I was admitted to the psychiatric hospital later that day. For the first eleven days I refused all food and drink as I believed myself to be dead or in metamorphosis. My life was thought to be in danger and I was sectioned. The psychiatrist told my family he was saving my life rather than my sanity. Ironically I did start to eat and drink voluntarily almost immediately after I was sectioned. I was still catatonic and mute. My eyes were dead and there was no light in them.
Flames and fires featured a lot in my hallucinations . The energy rush of the psychosis was quite incredible, almost orgasmic, but in a sinister sort of way. Some of the imagery will stay in my mind forever –distorted bodies trapped in a huge net at the bottom of the sea, the collapse of an oil rig, of Siamese twins and severed limbs. I saw brightly coloured pictures and songs played n my mind particularly those by Marvin Gaye . I’d visualise extravagant Busby Berkeley musicals and sometimes the chattering of nonsense words in my mind became exhausting.

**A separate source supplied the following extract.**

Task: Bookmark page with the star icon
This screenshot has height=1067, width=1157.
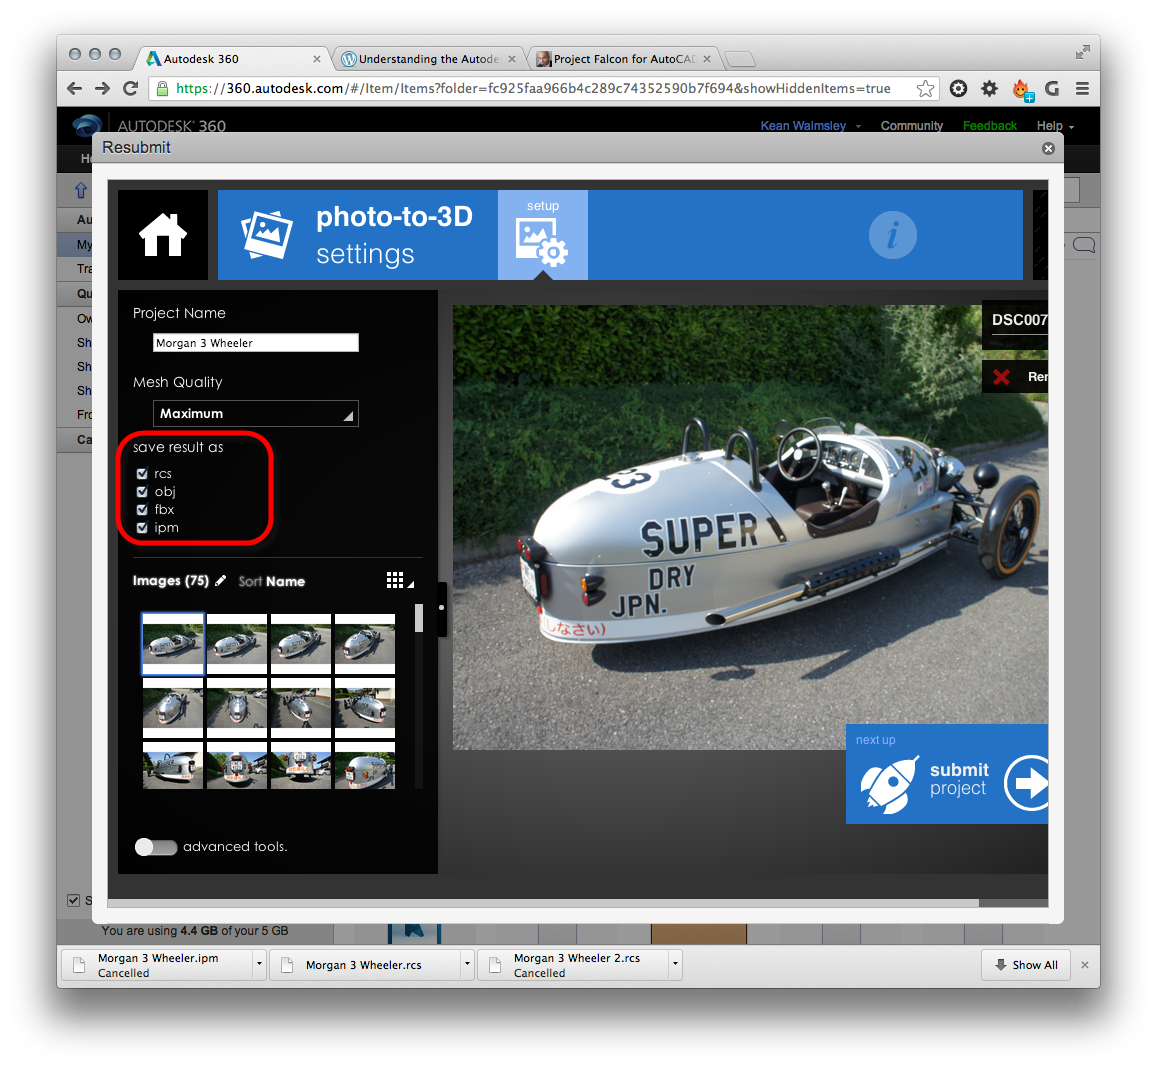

I was given a cocktail of anti psychotic and anti depressant medication which made me very sleepy
Every day in the psychiatric unit felt like a lifetime. It is hard to express exactly what it feels like to experience an acute psychotic episode. The underlying feeling is of sheer terror . I felt under constant threat and as though death was imminent at all times and at the end of a sequence of hallucinations, I always felt relieved that I was alive, if not alive and well
I had to stay in hospital for six long months and had six treatments of electro convulsive therapy (ECT) Of course at the time I was sectioned so had no say in this and it was afterwards I discovered that there is brain damage in every case.
My story has a happy ending. I did recover and have been largely free of medication for 12 years. Sadly I did develop cataracts as a result of taking Chlorpromazine, Amitryptyline and other medications (this was confirmed by the ophthalmologist who diagnosed my lens opacity)
I decided to write about my experience of psychosis in my memoir Don’t Mind Me which was published in 2008. I went back to the roots of my illness – my dysfunctional childhood and traumas in adulthood and revelations about my childhood have caused more than one member of my family to shun me, saying I have lied. I have told the truth. In any case I wrote the book to help others as well as myself and to inform mental health professionals and others wanting to gain an insight into mental illness and in particular psychosis. By speaking out I hope to reduce the stigma surrounding mental illness and to raise awareness of the devastating side effects of psychiatric medication.